These metrics work well together:
- High recall + low precision = retrieving too much text
- Low recall + high precision = missing important content
- High IoU = good balance of both
- Precision Ω helps evaluate the chunking strategy independent of the retrieval step

---
# Evaluating Chunking Strategies and Embedding Models

Built into the repo is a default evaluation structure of 5 text documents and respective question & highlights data. The text corpus includes a mix of clean and unstructured text documents to simulate various text chunking and retrieval scenarios.
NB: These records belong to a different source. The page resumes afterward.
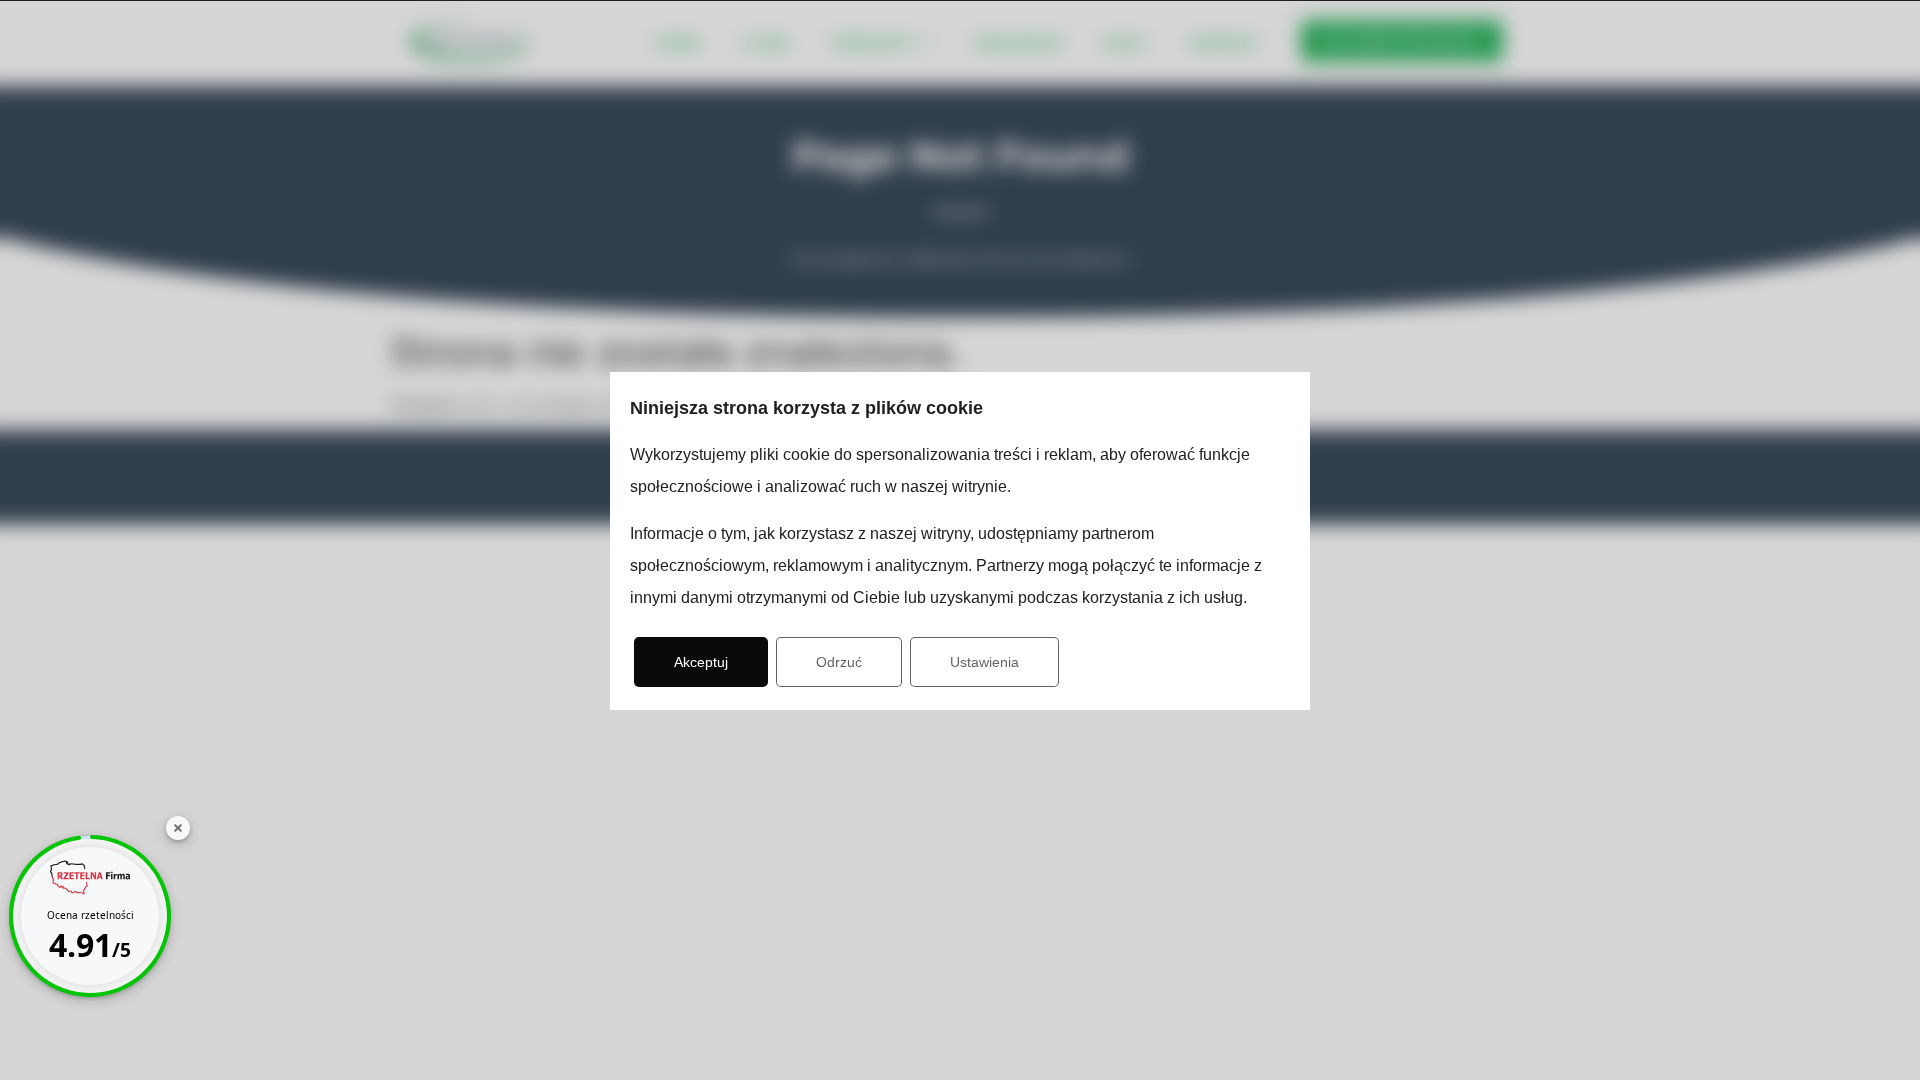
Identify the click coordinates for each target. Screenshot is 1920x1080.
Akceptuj (701, 662)
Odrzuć (839, 662)
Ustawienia (984, 662)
These include:

1. [State of the Union 2024](https://www.whitehouse.gov/state-of-the-union-2024/): A clean, well-structured transcript of the 2024 presidential address (10,444 tokens)
2. [Wikitext](https://huggingface.co/datasets/Salesforce/wikitext): A curated collection of high-quality Wikipedia articles from verified Good and Featured sections (26,649 tokens subset)
3. [UltraChat 200k](https://huggingface.co/datasets/HuggingFaceH4/ultrachat_200k): A dataset of ChatGPT-generated dialogues with JSON syntax intact to simulate real-world messy data (7,727 tokens subset)
4. [ConvFinQA](https://github.com/czyssrs/ConvFinQA): A conversational Q&A dataset focused on numerical reasoning in financial reports (166,177 tokens subset)
5. [PMC Open Access](https://huggingface.co/datasets/pmc/open_access): Biomedical and life sciences journal literature from the National Library of Medicine's open access collection (117,211 tokens subset)

A standard set of question and highlights have been generated and filtered as well, [full file viewable here](https://github.com/brandonstarxel/chunking_evaluation/blob/main/chunking_evaluation/evaluation_framework/general_evaluation_data/questions_df.csv)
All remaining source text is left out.